Ryan Donovan: That 30%. I know that's the ‘probabilities’ he's solved coding problems. It's the stuff you can easily get statistically accurate code generation for. And everybody loves a greenfield project, but doing that 70% – what is the scope of that? Is it coding, infrastructure, you know, incident management? What's the full range of that 70% that is not fun?

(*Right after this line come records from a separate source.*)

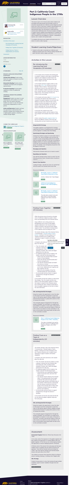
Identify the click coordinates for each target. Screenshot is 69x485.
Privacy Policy (60, 482)
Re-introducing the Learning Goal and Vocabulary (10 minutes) (14, 44)
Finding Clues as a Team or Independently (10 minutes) (12, 50)
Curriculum (33, 3)
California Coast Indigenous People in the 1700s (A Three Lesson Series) (24, 126)
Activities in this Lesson (8, 41)
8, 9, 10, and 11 (53, 97)
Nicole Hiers (11, 26)
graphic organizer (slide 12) (50, 118)
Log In (59, 3)
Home (21, 481)
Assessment (6, 54)
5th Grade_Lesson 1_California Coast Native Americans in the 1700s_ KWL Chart (49, 174)
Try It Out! (50, 247)
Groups (39, 3)
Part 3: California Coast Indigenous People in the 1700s (7, 144)
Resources (25, 3)
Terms (58, 484)
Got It (63, 247)
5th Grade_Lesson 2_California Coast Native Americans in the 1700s (49, 192)
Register (64, 3)
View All (21, 71)
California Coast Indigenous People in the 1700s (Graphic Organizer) (48, 184)
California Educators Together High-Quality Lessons (14, 33)
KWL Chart (44, 85)
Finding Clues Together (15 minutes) (14, 47)
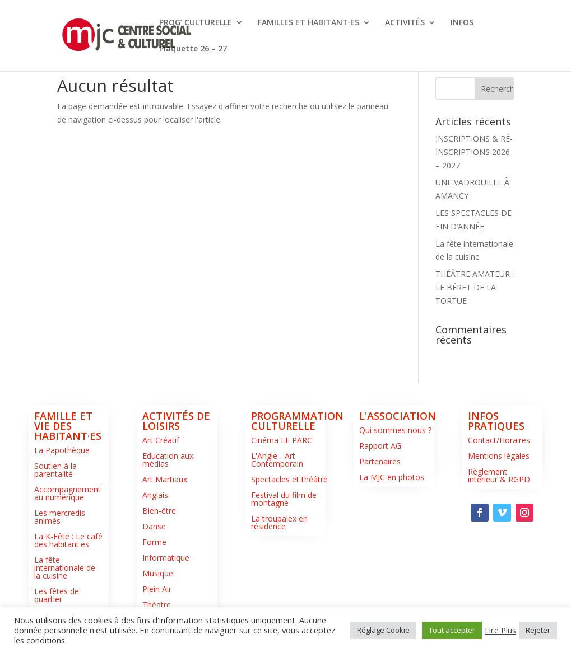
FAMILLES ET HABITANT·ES (308, 22)
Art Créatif (160, 440)
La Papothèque (62, 450)
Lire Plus (500, 630)
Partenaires (380, 461)
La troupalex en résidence (279, 522)
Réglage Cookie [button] (383, 630)
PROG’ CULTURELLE (195, 22)
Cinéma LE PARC (281, 440)
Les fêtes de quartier (56, 595)
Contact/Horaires (499, 440)
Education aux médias (167, 459)
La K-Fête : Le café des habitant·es (68, 540)
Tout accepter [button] (452, 630)
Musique (157, 573)
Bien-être (159, 510)
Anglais (155, 495)
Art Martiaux (164, 479)
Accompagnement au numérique (67, 493)
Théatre (156, 604)
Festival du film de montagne (284, 499)
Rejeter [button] (538, 630)
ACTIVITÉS (405, 22)
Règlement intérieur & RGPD (499, 475)
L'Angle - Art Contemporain (277, 459)
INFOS (462, 22)
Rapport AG (380, 445)
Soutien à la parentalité (55, 470)
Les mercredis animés (59, 517)
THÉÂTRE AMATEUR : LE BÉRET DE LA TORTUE (474, 287)
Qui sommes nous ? (395, 430)
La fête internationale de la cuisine (64, 568)
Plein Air (156, 589)
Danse (154, 526)
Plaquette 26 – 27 (193, 49)
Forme (154, 542)
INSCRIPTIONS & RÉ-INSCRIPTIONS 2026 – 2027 (474, 152)
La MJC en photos (391, 477)
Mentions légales (499, 455)
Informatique (165, 557)
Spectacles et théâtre (289, 479)
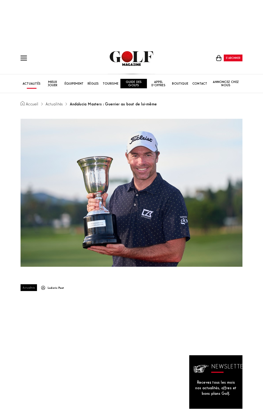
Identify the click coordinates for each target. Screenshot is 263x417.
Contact (199, 83)
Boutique (180, 83)
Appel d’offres (158, 83)
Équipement (74, 83)
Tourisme (110, 83)
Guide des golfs (134, 83)
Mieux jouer (53, 83)
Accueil (32, 104)
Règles (93, 83)
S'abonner (233, 58)
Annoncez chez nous (226, 83)
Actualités (31, 83)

Spiros Xanthos: It's not always 70%, right? Sometimes it might be 50/50. Sometimes it might be actually even worse, right? Like, I talk sometimes to very large enterprises that have legacy code bases that, maybe they go from newer applications running on the cloud and Kubernetes, all the way to mainframes. And you know, those tend to be even worse in terms of, like, how much time it takes to maintain and evolve them. But you know, I think my point is that, you know, there's the building time, which coding is the main thing that you do there, and models have done a very good job being able to essentially generate code in bigger and bigger chunks, let's say. And I think that's gonna continue, and in some sense, it's gonna make the rest even worse, right? Now, what is in the rest? In the rest is many, many activities. It is, let's say, being on call and troubleshooting incidents, it is essentially managing infrastructure, for scaling, for cost. It is managing all the tools that you have in production, let's say, observability tools – you know, for example, having alerts in place, managing them for cost, creating dashboards. It is security and compliance, it is like rolling out changes and ensuring, you know, those land the right way. So, it is the combination of these things. What Resolve chose to focus on is, I would say, what is probably the hardest and maybe the most painful for humans as well, which is the on-call incident troubleshooting. So, we build the agents that can be on call, respond to alerts and incidents, troubleshoot those autonomously, get you an answer, get you to a root cause so you can essentially avoid creating, you know, escalations with many humans, avoiding affecting customers having outages and, you know, generally making it a lot easier, or giving you a lot more confidence that when something goes wrong, you're gonna have an answer at the same time. The way we build the system is to understand production software in general, and you'd be able to use all the tools, right? So it has applications to all these other problems I described.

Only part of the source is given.